With the 2020 election just eight months away, a big problem remains unresolved: what to do about falsehoods on Facebook.
Lawmakers and the public have good reason to scrutinize the social media company for its outsized role in spreading political disinformation from foreign and domestic sources. And if the company can’t quickly take stronger measures than it has to date, Congress should constrain the data-targeting practices that make Facebook a particularly useful tool for electoral manipulation.
Even Facebook executives admit that disinformation sprees on its platforms have poisoned election campaigns in the United States, the Philippines, and Brazil, among other countries, and fueled the Myanmar government’s massacres of Rohingya Muslims. In response, the company has cracked down on “bots” and other fake accounts and instituted new methods for verifying the legitimacy of advertisers. It has funded fact-checks on dubious content. It’s also setting up an oversight board that will weigh in on difficult questions about how to moderate content. This week it wisely removed ads in which the Trump campaign misled people about the census.
Even so, the site remains open to disruptive manipulation. For example, Facebook says it will take down videos that use artificial intelligence software to mislead people “into thinking that a subject of the video said words that they did not actually say.” But it will still allow lower-tech methods of fakery. Right before Election Day, your Facebook feed might show you a candidate appearing to be ill or in the company of shady characters.
Given the prospect of hoaxes like that, Senator Michael Bennet of Colorado has given Facebook CEO Mark Zuckerberg until April 1 to explain whether the company will “adopt stronger policies to limit abuses of its platforms.” Bennet recently called the company’s efforts to reduce disinformation worldwide “inadequate.”
Renee DiResta, research manager at the Stanford Internet Observatory, says three attributes make an Internet platform especially vulnerable to disinformation: (1) a very large audience; (2) personalized targeting functions, which help propaganda and other scams be seen by the people likeliest to be swayed; and (3) algorithms that can be gamed to help bad-faith content go viral, which tends to strengthen the belief that it’s true.
YouTube and Twitter also have these qualities, but Facebook is in a different league. It offers advertisers the most sophisticated ways of slicing and dicing the audience, “showing each of us a different version of the truth,” in the words of Facebook’s former head of global elections integrity.

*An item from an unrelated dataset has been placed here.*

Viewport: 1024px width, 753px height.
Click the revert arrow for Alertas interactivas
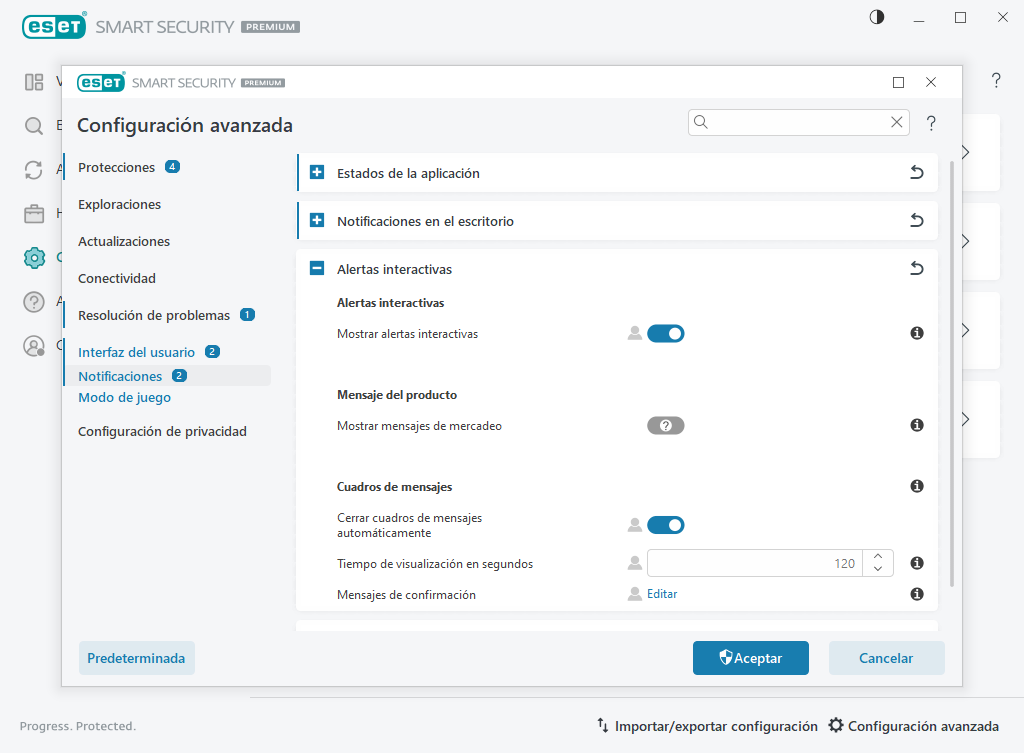tap(916, 269)
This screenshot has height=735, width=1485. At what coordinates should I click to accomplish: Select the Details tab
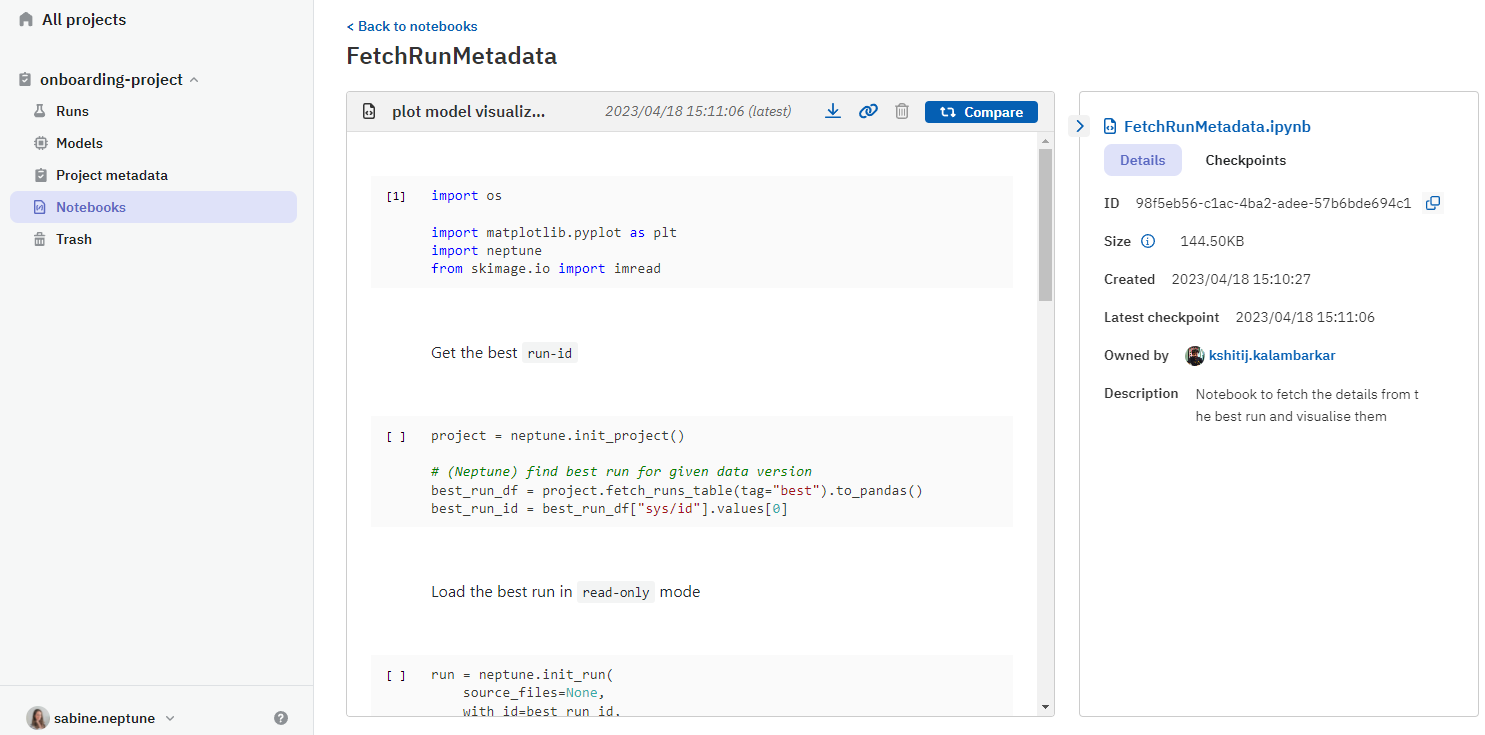1142,160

This makes it especially dangerous that Facebook lets political candidates run ads with obvious falsehoods. Broadcast TV networks, unlike newspapers and cable TV channels, must allow such ads under federal law governing the free airwaves. But at least that happens in the open, allowing an opponent to respond. Facebook makes it possible to target ads to as few as 100 people. A candidate maligned in that format might never notice or have a chance to respond.
Simply demanding that Facebook remove more misleading material will go only so far, in part because the company’s leadership is terrified of upsetting partisans with the power to regulate it. And Zuckerberg is right to point out that there isn’t a satisfying way to clearly define the “political” content worth taking down entirely.
A cleaner and yet more comprehensive change would be to limit the targeting of political ads, making it harder to sneak deceptive material into the information ecosystem. Google has taken that step. Twitter, which doesn’t allow paid ads by political candidates anymore, still allows ads on political “causes” such as climate change as long as they don’t run solely on a granular level — they can be targeted to people based on their state but not on their ZIP code.
Even Facebook employees — at least 250 of them — advocated that change in a letter to Zuckerberg in October. Micro-targeting of political ads “allows politicians to weaponize our platform," they wrote. Just as Facebook restricts the targeting of ads for housing and financial services because of the history of discrimination in such venues, “we should extend similar restrictions to political advertising," they said.
Keep in mind that Facebook didn’t unwittingly find itself playing an enormous role in the political life of entire nations. It set out to use its algorithms for exactly that purpose. In 2008, the social network put up a clickable button that let members signify whether they had voted. On Election Day 2010, Facebook used this button in an experiment on 61 million user accounts and found that people became likelier to vote if they saw that their friends had. That single test, researchers determined, increased nationwide voter turnout by at least 340,000 people.
In 2012, Facebook used its tremendous power to customize the experience of individual users to sway the electorate in another way. Over a three-month span, it put more news stories atop the feeds of 2 million users. This apparently made them likelier to vote as well.
In other words, long before the site energized disinformation, hoaxes, and other political scams in 2016, its leaders knew just how dramatically Facebook can affect elections. That’s why it is long overdue that the company, which has more than 2 billion users worldwide, take more responsibility.
“In general,” a Facebook data scientist said in 2012, “we are committed to being part of the democratic process.” If that’s still true, Facebook should put a moratorium on micro-targeting political ads now. Congress should also look more closely at the ways that all Internet companies can exploit consumer data, and throw sand in the gears of their algorithmic machines as necessary.